Representantes da  mineradora confirmam o interesse na Amazônia. “A Anglo American está desenvolvendo fases preliminares de pesquisa mineral para prospecção de jazidas de cobre no estado de Mato Grosso e Pará. Ainda é cedo para afirmar se existe viabilidade econômica e socioambiental do projeto,” afirmam a companhia em nota.

Peteca é o nome do depósito da porção leste da Província Aurífera de Alta Floresta (PAAF) mais cobiçado.  O setor leste da PAAF apresenta depósitos com ouro, cobre, molibdênio, chumbo e zinco. Uma pesquisa da Universidade de Campinas (Unicamp), revelou que os principais minérios presentes no Peteca, são o ouro e o cobre, resultam de dois processos diferentes de mineralização, que ocorreram em períodos distintos.

A Anglo American é uma das gigantes da mineração mundial, grande produtora de cobre, e hoje a oitava em valor de mercado. Segundo a Metamat, as 284 áreas requeridas pela companhia representam 1,9 milhão de hectares. Muitas dessas áreas já teriam sido descartadas após levantamentos aerofísicos com aviões. 

Enquanto não se há um horizonte para o futuro da mineração na região do Teles Pires, o cobre segue como um dos metais mais procurados no mundo.  “Estamos vivendo um período mundial de corrida pelo cobre. As minas estão escassas e não há mais tantas em operação no mundo. Isso significa que mesmo não sendo depósitos muito grandes, podemos ter novas minas industriais em Mato Grosso. Por enquanto ainda são pesquisas, mas ninguém impede que exista muito mais cobre do que se especula”, explica o geólogo Dailan Esvaldino dos Santos, da Metamat. 

No meio deste processo, o presidente Jair Bolsonaro busca concretizar uma de suas promessas de campanha através da PL 191/2020 para legalizar a mineração dentro dos territórios indígenas. Uma ação que pode ampliar a escala da exploração de minérios e a destruição por completo do rio Teles Pires. Oito organizações que representam diferentes comunidades do povo Munduruku já manifestaram posicionamento contrário à proposta do Governo Federal. 

Garimpo artesanal

Outro risco iminente são os  conflitos entre as mineradoras e os garimpeiros da região do teles Pires. Situação similar  a das cidades de Aripuanã e Pontes de Lacerda. 
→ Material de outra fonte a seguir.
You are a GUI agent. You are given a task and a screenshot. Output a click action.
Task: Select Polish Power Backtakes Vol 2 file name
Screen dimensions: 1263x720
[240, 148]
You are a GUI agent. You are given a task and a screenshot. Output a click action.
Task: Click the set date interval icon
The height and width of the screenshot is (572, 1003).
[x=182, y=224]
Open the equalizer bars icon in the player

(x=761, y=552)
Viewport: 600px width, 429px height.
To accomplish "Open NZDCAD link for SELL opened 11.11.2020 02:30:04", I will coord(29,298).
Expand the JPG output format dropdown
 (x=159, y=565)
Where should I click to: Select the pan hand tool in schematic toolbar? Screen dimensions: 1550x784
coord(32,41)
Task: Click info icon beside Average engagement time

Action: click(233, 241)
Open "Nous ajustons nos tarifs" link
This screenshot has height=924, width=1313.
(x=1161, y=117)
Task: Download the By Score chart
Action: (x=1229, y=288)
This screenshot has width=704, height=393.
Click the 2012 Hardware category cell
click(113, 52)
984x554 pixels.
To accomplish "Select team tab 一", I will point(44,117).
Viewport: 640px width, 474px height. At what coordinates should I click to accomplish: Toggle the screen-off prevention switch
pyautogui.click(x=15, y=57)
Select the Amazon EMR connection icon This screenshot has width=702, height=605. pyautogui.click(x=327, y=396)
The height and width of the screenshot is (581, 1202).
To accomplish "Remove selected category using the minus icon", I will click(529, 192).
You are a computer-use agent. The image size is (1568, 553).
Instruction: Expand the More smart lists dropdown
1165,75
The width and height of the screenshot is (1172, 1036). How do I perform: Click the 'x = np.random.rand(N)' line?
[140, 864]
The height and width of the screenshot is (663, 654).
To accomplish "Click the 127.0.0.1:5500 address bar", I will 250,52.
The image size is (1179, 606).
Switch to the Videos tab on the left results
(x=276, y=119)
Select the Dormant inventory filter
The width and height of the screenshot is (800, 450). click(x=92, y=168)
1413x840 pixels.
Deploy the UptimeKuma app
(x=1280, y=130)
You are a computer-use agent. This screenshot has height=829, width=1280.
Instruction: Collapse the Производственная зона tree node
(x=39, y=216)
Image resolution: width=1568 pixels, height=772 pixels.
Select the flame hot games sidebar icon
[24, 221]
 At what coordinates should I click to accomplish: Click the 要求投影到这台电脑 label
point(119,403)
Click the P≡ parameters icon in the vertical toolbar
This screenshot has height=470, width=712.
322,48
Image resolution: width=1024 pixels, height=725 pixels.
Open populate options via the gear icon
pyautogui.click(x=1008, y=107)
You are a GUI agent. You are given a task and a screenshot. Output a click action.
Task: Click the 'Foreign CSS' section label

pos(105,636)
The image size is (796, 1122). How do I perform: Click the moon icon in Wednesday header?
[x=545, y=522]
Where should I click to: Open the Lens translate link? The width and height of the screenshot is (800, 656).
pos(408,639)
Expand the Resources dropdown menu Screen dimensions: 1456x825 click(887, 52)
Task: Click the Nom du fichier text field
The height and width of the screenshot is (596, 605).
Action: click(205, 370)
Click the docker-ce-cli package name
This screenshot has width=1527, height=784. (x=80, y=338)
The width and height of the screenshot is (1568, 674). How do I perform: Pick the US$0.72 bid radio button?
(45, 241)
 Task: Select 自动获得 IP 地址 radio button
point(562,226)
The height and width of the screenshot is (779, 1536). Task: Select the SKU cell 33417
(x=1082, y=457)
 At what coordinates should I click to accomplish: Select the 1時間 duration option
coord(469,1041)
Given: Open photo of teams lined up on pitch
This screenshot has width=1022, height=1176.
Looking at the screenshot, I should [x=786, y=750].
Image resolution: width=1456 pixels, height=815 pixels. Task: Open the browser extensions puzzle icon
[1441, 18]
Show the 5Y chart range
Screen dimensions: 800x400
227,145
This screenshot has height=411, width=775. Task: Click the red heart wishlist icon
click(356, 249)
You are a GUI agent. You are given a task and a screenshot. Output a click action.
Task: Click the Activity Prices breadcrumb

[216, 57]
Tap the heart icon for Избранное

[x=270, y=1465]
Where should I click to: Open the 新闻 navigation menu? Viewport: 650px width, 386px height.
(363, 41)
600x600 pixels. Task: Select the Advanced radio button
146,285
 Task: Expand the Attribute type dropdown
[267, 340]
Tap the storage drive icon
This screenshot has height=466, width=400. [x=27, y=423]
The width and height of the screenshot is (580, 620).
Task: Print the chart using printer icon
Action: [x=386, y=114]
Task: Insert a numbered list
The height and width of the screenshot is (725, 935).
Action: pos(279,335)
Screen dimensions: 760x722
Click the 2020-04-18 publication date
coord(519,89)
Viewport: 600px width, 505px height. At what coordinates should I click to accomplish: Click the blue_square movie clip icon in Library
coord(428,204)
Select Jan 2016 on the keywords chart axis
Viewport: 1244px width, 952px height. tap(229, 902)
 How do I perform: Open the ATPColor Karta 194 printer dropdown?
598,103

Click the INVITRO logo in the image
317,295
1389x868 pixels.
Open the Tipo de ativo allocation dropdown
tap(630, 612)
“A região de Alta Floresta e Paranaíta têm muita balsa e pequenos garimpos terrestres. As cooperativas conseguiram requerer algumas áreas. Com a chegada das empresas poderá ocorrer um recuo”, diz Gilson Gaboim da Cooperativa de Garimpeiros do Vale do Rio Peixoto (Coogavepe). 

Garimpo artesanal de ouro na região de Alta Floresta. (Juliana Arini)

 “Já ouvimos falar dessa área de cobre lá e das mineradores interessadas. Mas não conseguirmos imaginar o impacto disso na classe garimpeira. O que eu sei é que atualmente nas áreas já requeridas por empresas em Mato Grosso, os garimpeiros têm muita dificuldade de conseguir alguma atividade e se legalizarem.” 

Em Aripuanã, o presidente da Coopemiga ainda tem esperanças de conseguir legalizar a área da Serra de Santo Expedito. “Não queremos muito, apenas que nos deixem trabalhar no pedaço que já estamos”, diz Antônio da Silva.

Os estudos que indicaram a existência do cobre  na Bacia do Alto Tajapós foram executados há duas décadas pela Companhia Brasileira de Recursos Minerais (CPRM). 

Esta matéria foi produzida em parceria com o Coletivo Proteja Amazônia.